DOCUMENT:
----

Asp Forum - Stream Parsing with REXML

Marc Hoeppner

1/12/2008 4:58:00 PM

Hi (again, sort of) :)

I am still on my quest to write a program that parses a large XML file.
After having tried to do it in tree mode, I had to realize that the
performance was simply abysmal. So back to the drawing board. But, and
here is the thing...I could find a good straight-forward tutorial on how
to write a stream parser using REXML. The official tutorial is pretty
much mute on that part and the only other example I found (or rather was
pointed to -
http://www.janvereecken.com/2007/4/11/event-driven-xml-pars...)
was way too complex for someone like me who is still pretty much a
beginner in ruby.

So, what I am looking for is either a brief description of how to write
an event driven parser or else a link to a good and simple tutorial.

For the former, this is what the parser should do:

Find the element "Gene-ref", allow me to access its children and then
close and repeat for the next "Gene-ref entry. In xml code, that would
look like

<something here>
<Gene-ref>
<name>...</name>
<start>...</start>
<end>...</end>
</Gen-ref>
<Gen-ref>
...

----

MATERIAL:
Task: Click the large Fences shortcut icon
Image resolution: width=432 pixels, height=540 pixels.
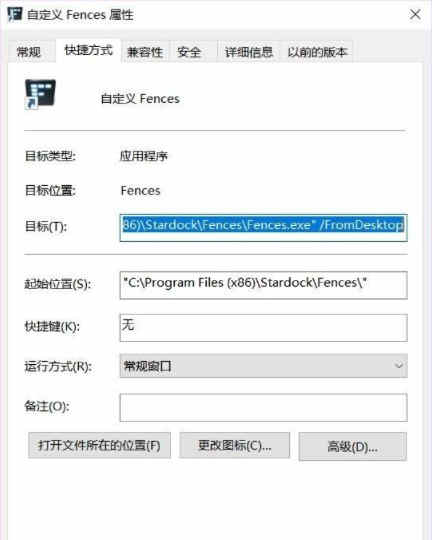Action: 40,94
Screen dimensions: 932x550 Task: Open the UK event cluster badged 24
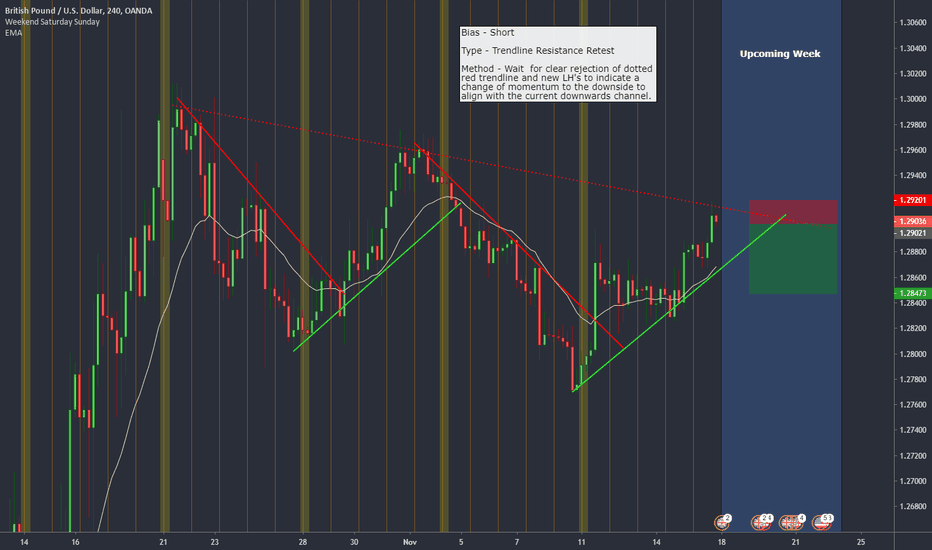coord(763,520)
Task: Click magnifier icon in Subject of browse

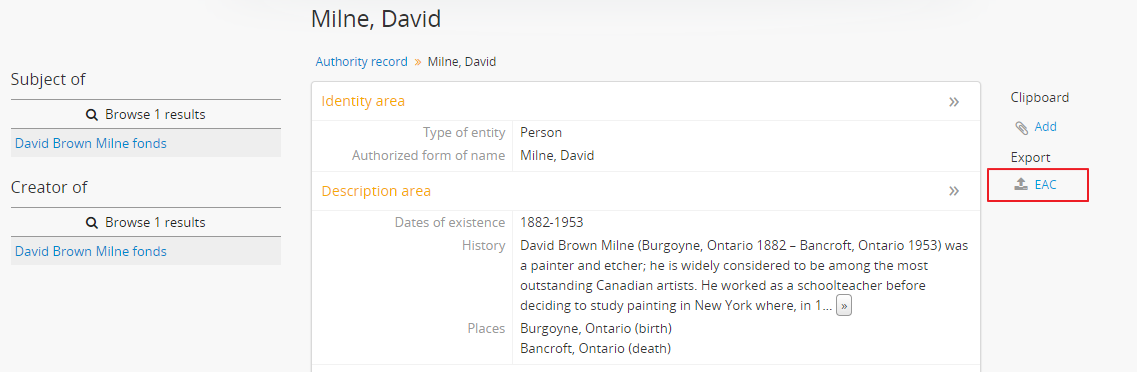Action: (92, 115)
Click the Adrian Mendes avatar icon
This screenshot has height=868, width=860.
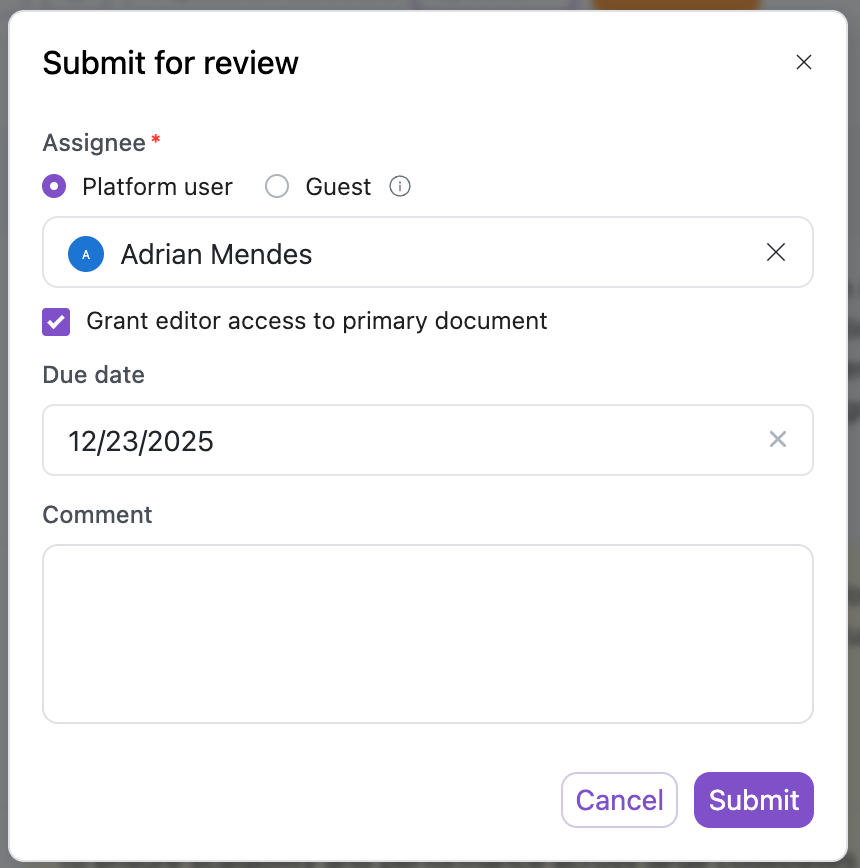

----

GOAL:
In the forum post on stream parsing with REXML, which mode did the poster try first, and what was wrong with it?

TASK ANSWER:
The poster first tried tree mode, and its performance was abysmal.